After the bankruptcy petition is filed and the court enters an order of relief, a creditors' committee will be formed from the debtor's unsecured creditors. Typically, the initial creditors' committee will work with the debtor and the court trustee to formulate the reorganization plan. In a larger Chapter 11 proceeding, there will typically be more than one creditors' committee because different creditors will have differing interests.
After the order for relief, the debtor has 120 days to formulate and file a plan of reorganization with the bankruptcy court. If the debtor fails to submit a plan during the 120 day period, or if creditors fail to consent to the debtor's plan during the first 180 days, any of the creditors can submit a plan. The court is sometimes faced with conflicting plans.

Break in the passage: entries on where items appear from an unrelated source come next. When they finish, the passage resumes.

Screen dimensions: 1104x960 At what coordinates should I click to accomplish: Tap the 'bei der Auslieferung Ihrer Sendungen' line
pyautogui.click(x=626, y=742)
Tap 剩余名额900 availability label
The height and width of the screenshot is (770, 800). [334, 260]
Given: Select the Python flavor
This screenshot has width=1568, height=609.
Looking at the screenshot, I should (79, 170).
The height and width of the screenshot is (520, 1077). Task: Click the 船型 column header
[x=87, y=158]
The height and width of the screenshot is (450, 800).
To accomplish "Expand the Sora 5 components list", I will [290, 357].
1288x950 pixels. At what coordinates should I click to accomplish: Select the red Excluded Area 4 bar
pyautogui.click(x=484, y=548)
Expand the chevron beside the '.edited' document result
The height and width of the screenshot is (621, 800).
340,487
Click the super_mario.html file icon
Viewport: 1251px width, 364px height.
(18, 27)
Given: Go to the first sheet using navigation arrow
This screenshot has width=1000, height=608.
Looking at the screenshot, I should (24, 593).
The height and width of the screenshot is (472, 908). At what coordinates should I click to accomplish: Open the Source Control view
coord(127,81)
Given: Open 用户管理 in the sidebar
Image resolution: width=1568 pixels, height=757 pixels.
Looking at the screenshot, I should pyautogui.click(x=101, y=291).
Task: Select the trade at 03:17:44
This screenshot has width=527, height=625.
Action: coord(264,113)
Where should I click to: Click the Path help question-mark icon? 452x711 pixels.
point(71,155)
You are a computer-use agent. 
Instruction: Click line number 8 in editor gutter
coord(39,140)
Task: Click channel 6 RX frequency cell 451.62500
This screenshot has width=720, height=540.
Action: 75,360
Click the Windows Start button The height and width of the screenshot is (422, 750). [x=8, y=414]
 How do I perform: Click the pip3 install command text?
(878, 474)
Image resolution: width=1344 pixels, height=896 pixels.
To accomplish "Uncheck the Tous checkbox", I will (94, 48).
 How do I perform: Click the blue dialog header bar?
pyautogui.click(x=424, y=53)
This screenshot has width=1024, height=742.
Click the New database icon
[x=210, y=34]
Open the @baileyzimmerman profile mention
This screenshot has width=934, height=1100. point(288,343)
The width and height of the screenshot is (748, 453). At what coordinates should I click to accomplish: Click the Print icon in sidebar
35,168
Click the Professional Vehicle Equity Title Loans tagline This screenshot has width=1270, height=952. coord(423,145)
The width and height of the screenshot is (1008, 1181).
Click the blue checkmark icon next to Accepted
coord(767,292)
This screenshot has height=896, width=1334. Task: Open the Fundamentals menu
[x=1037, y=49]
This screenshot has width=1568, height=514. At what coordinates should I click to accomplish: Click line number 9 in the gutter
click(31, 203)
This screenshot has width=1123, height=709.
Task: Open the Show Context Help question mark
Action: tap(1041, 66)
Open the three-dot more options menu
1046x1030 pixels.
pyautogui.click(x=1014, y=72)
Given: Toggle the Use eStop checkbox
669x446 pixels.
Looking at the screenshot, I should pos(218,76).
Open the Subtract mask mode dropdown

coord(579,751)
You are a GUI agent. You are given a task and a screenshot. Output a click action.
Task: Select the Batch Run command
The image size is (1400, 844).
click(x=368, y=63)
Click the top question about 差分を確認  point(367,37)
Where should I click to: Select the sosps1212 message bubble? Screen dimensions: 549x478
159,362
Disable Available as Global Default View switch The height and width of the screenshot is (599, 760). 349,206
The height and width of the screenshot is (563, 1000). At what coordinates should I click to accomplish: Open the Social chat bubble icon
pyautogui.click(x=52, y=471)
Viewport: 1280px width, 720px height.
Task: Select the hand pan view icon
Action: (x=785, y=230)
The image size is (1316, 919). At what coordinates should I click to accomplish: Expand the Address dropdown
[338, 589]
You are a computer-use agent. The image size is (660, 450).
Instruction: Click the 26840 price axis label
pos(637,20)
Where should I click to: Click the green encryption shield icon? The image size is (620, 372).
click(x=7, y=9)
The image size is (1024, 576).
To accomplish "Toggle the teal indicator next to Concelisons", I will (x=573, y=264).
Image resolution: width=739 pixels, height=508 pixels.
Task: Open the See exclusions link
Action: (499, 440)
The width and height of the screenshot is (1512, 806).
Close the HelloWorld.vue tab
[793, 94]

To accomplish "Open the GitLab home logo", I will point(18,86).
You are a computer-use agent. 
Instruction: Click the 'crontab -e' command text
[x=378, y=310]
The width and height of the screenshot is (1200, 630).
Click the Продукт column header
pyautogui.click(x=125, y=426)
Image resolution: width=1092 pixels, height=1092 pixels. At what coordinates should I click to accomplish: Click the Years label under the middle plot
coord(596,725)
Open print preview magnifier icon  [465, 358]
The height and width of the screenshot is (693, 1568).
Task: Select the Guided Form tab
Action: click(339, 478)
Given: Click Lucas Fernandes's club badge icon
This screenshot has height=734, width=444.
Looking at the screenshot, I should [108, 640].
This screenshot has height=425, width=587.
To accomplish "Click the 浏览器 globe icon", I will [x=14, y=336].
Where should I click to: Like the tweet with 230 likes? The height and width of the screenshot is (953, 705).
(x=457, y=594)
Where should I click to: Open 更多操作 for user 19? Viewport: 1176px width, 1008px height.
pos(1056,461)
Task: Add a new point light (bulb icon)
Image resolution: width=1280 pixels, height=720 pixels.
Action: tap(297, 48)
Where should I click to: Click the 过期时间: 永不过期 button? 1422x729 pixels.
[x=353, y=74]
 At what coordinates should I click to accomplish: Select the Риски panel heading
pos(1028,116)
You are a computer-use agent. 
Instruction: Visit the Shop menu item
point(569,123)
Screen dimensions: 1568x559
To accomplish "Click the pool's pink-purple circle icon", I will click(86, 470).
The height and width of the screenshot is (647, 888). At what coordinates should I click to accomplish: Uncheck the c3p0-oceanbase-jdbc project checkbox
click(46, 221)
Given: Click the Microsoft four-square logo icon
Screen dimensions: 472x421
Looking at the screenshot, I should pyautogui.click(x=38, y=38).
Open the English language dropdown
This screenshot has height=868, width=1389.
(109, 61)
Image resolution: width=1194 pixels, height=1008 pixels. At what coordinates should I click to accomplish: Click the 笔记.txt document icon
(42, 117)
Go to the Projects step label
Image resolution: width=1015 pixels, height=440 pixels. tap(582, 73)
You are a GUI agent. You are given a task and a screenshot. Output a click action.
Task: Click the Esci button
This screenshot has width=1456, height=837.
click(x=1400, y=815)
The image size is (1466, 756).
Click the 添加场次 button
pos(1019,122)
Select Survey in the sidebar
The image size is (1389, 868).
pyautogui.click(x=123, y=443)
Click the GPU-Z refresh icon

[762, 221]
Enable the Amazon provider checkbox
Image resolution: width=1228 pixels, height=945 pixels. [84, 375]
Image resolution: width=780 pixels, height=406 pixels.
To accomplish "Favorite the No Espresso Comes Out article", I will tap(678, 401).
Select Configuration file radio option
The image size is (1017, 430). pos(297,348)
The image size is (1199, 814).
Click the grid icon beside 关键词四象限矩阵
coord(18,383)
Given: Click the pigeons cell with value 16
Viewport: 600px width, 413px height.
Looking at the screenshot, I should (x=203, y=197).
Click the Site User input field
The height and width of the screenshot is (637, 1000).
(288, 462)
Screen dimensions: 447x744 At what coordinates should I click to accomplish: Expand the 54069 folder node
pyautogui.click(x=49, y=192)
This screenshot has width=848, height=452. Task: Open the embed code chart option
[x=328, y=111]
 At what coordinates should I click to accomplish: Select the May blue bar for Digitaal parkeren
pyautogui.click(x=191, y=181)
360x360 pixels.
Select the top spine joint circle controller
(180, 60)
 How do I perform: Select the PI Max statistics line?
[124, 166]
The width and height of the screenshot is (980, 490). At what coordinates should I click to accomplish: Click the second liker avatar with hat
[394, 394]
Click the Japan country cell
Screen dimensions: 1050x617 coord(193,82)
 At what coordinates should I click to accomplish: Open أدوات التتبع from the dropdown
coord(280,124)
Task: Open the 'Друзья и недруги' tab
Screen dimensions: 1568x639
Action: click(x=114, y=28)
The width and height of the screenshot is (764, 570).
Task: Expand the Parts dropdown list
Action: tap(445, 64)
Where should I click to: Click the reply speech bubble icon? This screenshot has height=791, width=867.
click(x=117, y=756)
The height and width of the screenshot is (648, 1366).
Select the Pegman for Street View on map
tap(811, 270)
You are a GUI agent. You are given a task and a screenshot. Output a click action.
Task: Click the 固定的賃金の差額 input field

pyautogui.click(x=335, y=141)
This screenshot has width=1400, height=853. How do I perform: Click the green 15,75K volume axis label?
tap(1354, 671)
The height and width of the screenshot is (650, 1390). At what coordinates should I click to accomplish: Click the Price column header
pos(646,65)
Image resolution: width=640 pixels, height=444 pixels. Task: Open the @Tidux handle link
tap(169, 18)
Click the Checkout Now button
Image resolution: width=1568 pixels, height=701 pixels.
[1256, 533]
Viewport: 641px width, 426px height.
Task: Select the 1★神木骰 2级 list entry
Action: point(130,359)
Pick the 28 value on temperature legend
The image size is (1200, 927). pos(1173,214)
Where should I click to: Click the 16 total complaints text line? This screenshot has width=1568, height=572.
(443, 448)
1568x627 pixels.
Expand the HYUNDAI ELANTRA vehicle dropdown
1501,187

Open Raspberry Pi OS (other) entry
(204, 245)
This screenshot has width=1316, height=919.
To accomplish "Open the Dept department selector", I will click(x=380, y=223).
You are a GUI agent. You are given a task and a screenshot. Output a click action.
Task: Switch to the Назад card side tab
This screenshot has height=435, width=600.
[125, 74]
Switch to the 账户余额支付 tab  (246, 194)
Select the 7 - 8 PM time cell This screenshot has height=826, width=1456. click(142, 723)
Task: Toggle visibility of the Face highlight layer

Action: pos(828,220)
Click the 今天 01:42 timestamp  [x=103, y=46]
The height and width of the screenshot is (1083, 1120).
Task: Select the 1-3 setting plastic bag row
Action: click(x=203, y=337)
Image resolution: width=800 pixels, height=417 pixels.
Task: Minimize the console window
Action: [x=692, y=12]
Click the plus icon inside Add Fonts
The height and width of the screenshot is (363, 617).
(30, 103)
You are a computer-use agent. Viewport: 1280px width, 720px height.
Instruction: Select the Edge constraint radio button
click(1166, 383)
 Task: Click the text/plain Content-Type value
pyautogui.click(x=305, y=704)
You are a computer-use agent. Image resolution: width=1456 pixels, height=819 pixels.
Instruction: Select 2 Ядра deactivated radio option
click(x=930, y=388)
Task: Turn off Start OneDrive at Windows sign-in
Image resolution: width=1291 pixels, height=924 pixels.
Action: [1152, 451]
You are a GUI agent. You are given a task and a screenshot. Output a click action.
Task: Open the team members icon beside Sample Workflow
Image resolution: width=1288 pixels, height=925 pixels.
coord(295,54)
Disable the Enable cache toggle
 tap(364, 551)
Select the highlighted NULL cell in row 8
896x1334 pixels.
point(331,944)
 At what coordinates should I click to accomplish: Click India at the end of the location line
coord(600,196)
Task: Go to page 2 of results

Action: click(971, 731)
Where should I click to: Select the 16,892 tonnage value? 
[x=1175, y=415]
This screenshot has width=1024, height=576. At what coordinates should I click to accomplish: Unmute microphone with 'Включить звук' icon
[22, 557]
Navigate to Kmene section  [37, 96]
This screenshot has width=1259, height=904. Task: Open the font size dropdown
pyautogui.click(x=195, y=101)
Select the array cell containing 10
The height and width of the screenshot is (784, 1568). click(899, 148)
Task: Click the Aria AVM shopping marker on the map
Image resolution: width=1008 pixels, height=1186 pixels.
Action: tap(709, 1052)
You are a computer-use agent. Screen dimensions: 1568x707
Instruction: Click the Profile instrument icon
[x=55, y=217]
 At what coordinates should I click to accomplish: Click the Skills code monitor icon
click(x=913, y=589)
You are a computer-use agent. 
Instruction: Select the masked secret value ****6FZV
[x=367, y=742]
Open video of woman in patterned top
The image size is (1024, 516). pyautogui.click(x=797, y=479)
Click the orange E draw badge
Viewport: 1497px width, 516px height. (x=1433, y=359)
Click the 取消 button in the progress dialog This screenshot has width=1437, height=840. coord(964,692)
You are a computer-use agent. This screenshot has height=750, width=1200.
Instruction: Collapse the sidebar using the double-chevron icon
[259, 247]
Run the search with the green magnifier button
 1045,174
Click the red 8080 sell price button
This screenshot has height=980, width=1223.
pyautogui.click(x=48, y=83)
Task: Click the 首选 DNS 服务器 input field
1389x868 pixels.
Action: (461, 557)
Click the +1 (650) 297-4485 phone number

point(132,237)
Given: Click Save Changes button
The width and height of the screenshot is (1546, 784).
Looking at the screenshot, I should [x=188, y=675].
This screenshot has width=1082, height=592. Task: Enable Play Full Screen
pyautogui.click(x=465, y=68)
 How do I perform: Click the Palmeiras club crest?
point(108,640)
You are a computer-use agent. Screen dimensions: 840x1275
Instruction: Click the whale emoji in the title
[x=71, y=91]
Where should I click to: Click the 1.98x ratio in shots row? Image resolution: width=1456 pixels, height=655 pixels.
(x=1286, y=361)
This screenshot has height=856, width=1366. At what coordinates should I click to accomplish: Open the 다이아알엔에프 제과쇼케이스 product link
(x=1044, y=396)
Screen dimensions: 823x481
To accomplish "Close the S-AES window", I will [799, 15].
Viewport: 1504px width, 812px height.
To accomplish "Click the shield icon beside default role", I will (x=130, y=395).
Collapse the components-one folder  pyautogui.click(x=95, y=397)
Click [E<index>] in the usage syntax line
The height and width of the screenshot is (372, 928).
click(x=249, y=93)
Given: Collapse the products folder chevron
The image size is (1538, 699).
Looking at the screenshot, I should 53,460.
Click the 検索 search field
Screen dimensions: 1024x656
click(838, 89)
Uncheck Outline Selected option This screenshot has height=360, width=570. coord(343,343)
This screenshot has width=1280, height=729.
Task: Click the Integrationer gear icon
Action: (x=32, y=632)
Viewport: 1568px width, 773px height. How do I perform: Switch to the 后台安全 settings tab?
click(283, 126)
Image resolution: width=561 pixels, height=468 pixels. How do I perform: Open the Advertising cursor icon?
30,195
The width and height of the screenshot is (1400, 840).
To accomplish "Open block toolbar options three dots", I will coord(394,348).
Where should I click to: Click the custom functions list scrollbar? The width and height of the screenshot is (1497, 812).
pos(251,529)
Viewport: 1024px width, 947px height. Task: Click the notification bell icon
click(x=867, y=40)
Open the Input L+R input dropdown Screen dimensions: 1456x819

A plan of reorganization must designate classes and interests under the plan and what these classes of creditors will receive under the plan. For example, secured creditors might be one class, unsecured trade creditors a second, and employees a third. The plan must be fair and equitable and must provide an adequate means for its own execution. Generally, all identified classes must accept the plan of reorganization by a majority vote, which also comprises at least two thirds of the total claims within each class. Finally, the bankruptcy court must approve the proposed reorganization plan after determining that it is in the best interests of the creditors.
Although each class of creditors must normally approve the reorganization plan by majority vote, the bankruptcy court can still approve a plan over the objections of one or more classes of creditors. This power is called the "cram down" power.